▶ [Given request]: Render the lines below, from the line containing "Task: Open the run configuration dropdown" through the line containing "Action: click(x=1205, y=41)", as a JSON list of strings with one string per line. Omit blank lines and leave the pictures out.

▶ [Material for this task]:
• • •

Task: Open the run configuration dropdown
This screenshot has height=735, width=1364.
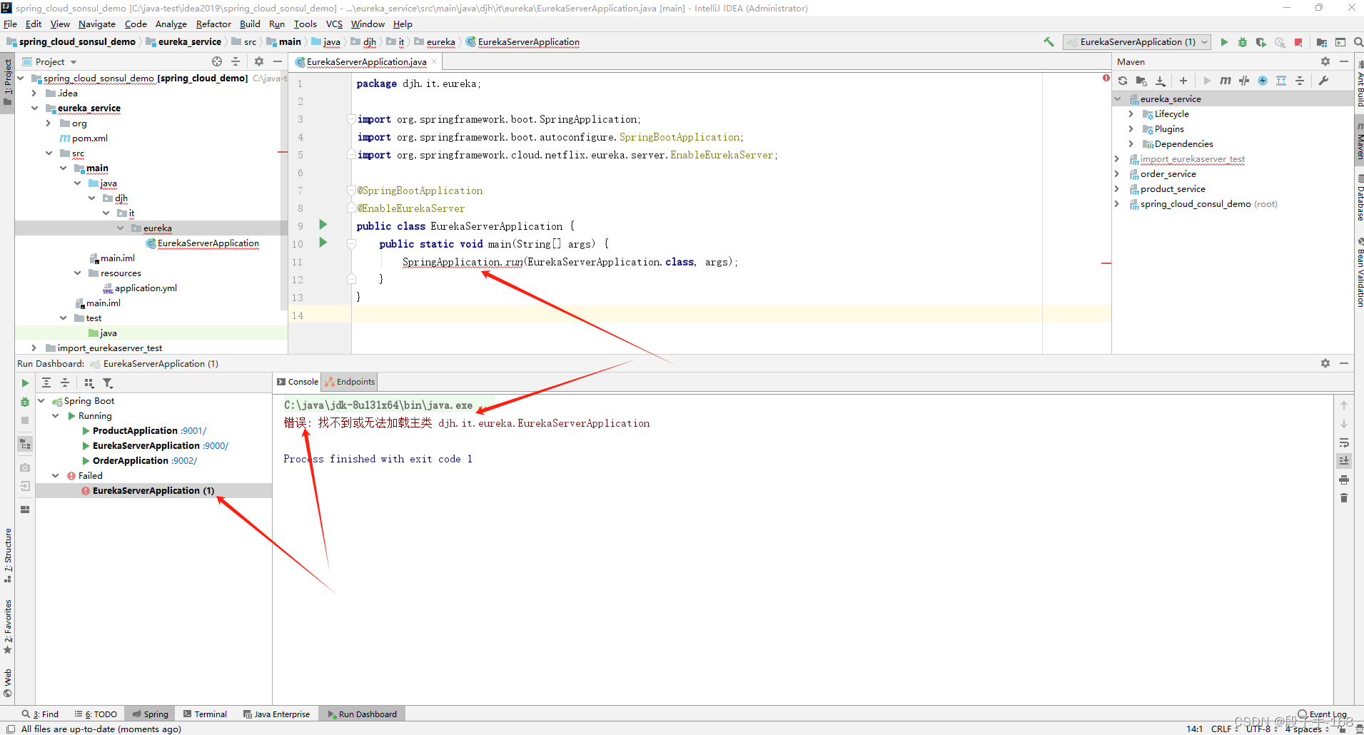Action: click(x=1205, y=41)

• • •

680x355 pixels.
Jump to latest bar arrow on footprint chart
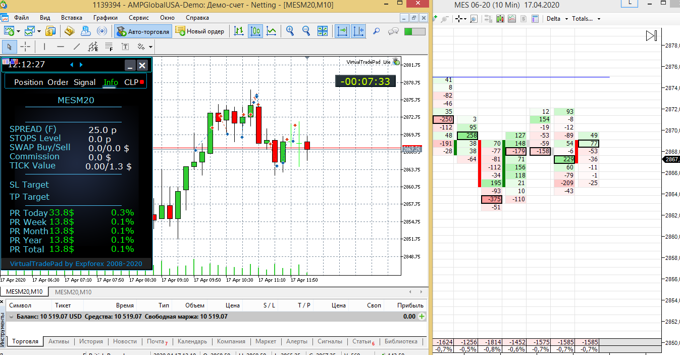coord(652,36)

• • •

▶ [Solution to this exercise]:
[
  "Task: Open the run configuration dropdown",
  "This screenshot has height=735, width=1364.",
  "Action: click(x=1205, y=41)"
]